LKML Archive on lore.kernel.org
help / color / mirror / Atom feed
From: Jeremy Fitzhardinge <jeremy@goop.org>
To: Andi Kleen <ak@muc.de>
Cc: Andrew Morton <akpm@linux-foundation.org>,
	linux-kernel@vger.kernel.org, virtualization@lists.osdl.org,
	xen-devel@lists.xensource.com, Chris Wright <chrisw@sous-sol.org>,
	Zachary Amsden <zach@vmware.com>
Subject: [patch 08/21] Xen-paravirt: Allow paravirt backend to choose kernel PMD sharing
Date: Thu, 15 Feb 2007 18:24:57 -0800	[thread overview]
Message-ID: <20070216022531.119986720@goop.org> (raw)
In-Reply-To: <20070216022449.739760547@goop.org>

[-- Attachment #1: shared-kernel-pmd.patch --]
[-- Type: text/plain, Size: 9672 bytes --]

Xen does not allow guests to have the kernel pmd shared between page
tables, so parameterize pgtable.c to allow both modes of operation.

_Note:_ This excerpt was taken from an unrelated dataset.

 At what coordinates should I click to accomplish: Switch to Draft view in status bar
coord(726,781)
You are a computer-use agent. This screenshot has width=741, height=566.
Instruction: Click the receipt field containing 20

Signed-off-by: Jeremy Fitzhardinge <jeremy@xensource.com>
--
 arch/i386/kernel/paravirt.c            |    1 
 arch/i386/mm/fault.c                   |    6 +--
 arch/i386/mm/pageattr.c                |    2 -
 arch/i386/mm/pgtable.c                 |   61 +++++++++++++++++++------------
 include/asm-i386/page.h                |    7 ++-
 include/asm-i386/paravirt.h            |    1 
 include/asm-i386/pgtable-2level-defs.h |    2 +
 include/asm-i386/pgtable-2level.h      |    2 -
 include/asm-i386/pgtable-3level-defs.h |    6 +++
 include/asm-i386/pgtable-3level.h      |   16 ++------
 include/asm-i386/pgtable.h             |    7 +++
 11 files changed, 68 insertions(+), 43 deletions(-)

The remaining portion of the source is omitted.